そう胸に誓い、あかねを引き摺りながら駅のホームに進んでいくトラだった。


     *     *     *     *     *     *


結局、お金を使うのが勿体ない、というトラの意見を汲み入れ、二人は「スナック あゆみ」で夕食を取ることにする。

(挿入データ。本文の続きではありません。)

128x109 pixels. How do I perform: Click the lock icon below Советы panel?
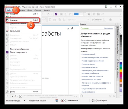pyautogui.click(x=82, y=96)
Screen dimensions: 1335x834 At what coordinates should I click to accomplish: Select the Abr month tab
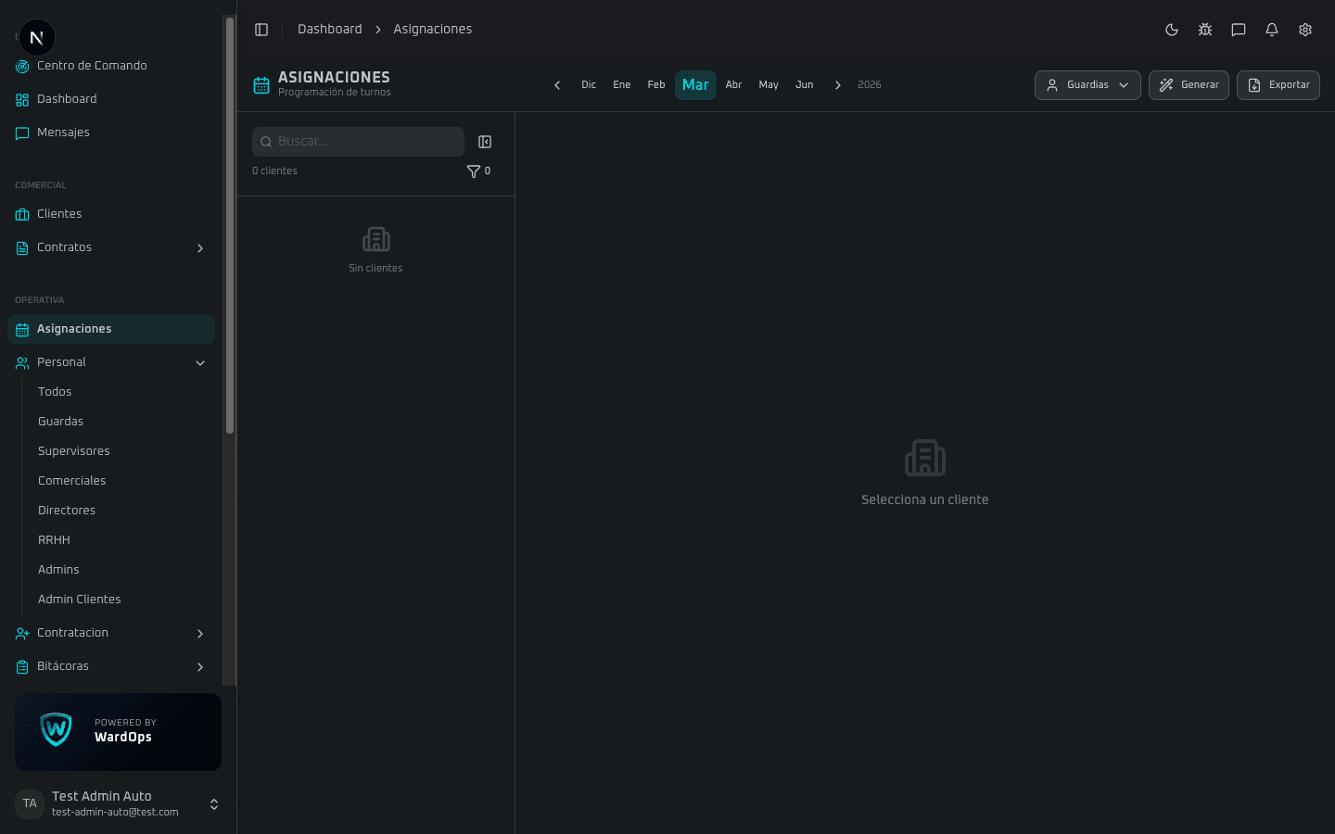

二人が店に入ると、練習日でもないのに健太がカウンターでビールを舐めている。

「あれ、オッさん。そー言えば保護者会、どーだったよ?」

「どーもこーもねーよ。フツーにコーチやる事になったわ」

「そっか。良かったなオッさん」

「良かったのはあなたたちでしょう。ホントあなたは自分の立場が分かっていないのね、ちゃんとお願いしなさいよ。それから慶王の動画見て頂かないとでしょ?」

「おお、そーだった。オッさんさ、あのガッコスゲかったわー、ちょっと見てくれよコレ」

頭を振りながら大きく溜息をつくあかね、そしていそいそとカウンターの健太の横に座るトラ。この二人をミキ、健太、そして亜弓の三人が口をポカンと開けながら見ている。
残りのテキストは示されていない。